[DATA FOR ANALYSIS Boundary: Start]

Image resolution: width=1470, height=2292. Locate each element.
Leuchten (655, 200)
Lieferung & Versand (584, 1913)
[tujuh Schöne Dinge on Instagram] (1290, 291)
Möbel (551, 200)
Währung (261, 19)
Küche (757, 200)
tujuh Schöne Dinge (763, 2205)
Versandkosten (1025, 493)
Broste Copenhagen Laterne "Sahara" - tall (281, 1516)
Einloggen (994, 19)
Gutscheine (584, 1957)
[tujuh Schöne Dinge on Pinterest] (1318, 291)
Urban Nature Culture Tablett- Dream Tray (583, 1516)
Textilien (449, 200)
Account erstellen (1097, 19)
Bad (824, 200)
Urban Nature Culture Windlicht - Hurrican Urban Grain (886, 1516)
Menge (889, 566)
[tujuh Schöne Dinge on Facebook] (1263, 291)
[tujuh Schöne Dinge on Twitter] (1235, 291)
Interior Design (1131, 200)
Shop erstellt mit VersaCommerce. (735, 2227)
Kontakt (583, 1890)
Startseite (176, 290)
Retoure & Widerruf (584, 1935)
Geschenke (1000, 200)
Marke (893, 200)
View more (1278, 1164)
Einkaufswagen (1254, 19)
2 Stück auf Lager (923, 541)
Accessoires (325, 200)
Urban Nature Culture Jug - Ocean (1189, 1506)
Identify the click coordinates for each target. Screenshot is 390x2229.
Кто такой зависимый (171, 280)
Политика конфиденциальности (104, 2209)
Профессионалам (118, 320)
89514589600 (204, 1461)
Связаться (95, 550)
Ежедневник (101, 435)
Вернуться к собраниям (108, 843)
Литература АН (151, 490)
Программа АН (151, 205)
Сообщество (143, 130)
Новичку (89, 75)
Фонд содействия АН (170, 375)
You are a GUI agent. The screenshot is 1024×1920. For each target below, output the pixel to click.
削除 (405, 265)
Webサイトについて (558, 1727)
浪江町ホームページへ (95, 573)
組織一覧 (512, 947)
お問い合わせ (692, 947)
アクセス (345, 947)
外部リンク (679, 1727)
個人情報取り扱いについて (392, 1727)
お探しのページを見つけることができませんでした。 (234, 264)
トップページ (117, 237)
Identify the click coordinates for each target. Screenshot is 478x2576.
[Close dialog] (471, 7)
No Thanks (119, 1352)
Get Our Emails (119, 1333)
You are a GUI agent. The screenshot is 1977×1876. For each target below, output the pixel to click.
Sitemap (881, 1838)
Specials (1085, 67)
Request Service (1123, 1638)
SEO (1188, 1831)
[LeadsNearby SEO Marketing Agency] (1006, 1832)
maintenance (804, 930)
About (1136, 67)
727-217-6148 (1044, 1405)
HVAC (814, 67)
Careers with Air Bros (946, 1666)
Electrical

[DATA FOR ANALYSIS Boundary: End]

__EXERCISE__. The complete data above is to be written out again as it stands.

__RESPONSE TO THIS TASK__.
Image resolution: width=1470, height=2292. Locate each element.
Leuchten (655, 200)
Lieferung & Versand (584, 1913)
[tujuh Schöne Dinge on Instagram] (1290, 291)
Möbel (551, 200)
Währung (261, 19)
Küche (757, 200)
tujuh Schöne Dinge (763, 2205)
Versandkosten (1025, 493)
Broste Copenhagen Laterne "Sahara" - tall (281, 1516)
Einloggen (994, 19)
Gutscheine (584, 1957)
[tujuh Schöne Dinge on Pinterest] (1318, 291)
Urban Nature Culture Tablett- Dream Tray (583, 1516)
Textilien (449, 200)
Account erstellen (1097, 19)
Bad (824, 200)
Urban Nature Culture Windlicht - Hurrican Urban Grain (886, 1516)
Menge (889, 566)
[tujuh Schöne Dinge on Facebook] (1263, 291)
[tujuh Schöne Dinge on Twitter] (1235, 291)
Interior Design (1131, 200)
Shop erstellt mit VersaCommerce. (735, 2227)
Kontakt (583, 1890)
Startseite (176, 290)
Retoure & Widerruf (584, 1935)
Geschenke (1000, 200)
Marke (893, 200)
View more (1278, 1164)
Einkaufswagen (1254, 19)
2 Stück auf Lager (923, 541)
Accessoires (325, 200)
Urban Nature Culture Jug - Ocean (1189, 1506)
Identify the click coordinates for each target. Screenshot is 390x2229.
Кто такой зависимый (171, 280)
Политика конфиденциальности (104, 2209)
Профессионалам (118, 320)
89514589600 (204, 1461)
Связаться (95, 550)
Ежедневник (101, 435)
Вернуться к собраниям (108, 843)
Литература АН (151, 490)
Программа АН (151, 205)
Сообщество (143, 130)
Новичку (89, 75)
Фонд содействия АН (170, 375)
You are a GUI agent. The screenshot is 1024×1920. For each target below, output the pixel to click.
削除 (405, 265)
Webサイトについて (558, 1727)
浪江町ホームページへ (95, 573)
組織一覧 (512, 947)
お問い合わせ (692, 947)
アクセス (345, 947)
外部リンク (679, 1727)
個人情報取り扱いについて (392, 1727)
お探しのページを見つけることができませんでした。 (234, 264)
トップページ (117, 237)
Identify the click coordinates for each target. Screenshot is 478x2576.
[Close dialog] (471, 7)
No Thanks (119, 1352)
Get Our Emails (119, 1333)
You are a GUI agent. The screenshot is 1977×1876. For each target below, output the pixel to click.
Sitemap (881, 1838)
Specials (1085, 67)
Request Service (1123, 1638)
SEO (1188, 1831)
[LeadsNearby SEO Marketing Agency] (1006, 1832)
maintenance (804, 930)
About (1136, 67)
727-217-6148 (1044, 1405)
HVAC (814, 67)
Careers with Air Bros (946, 1666)
Electrical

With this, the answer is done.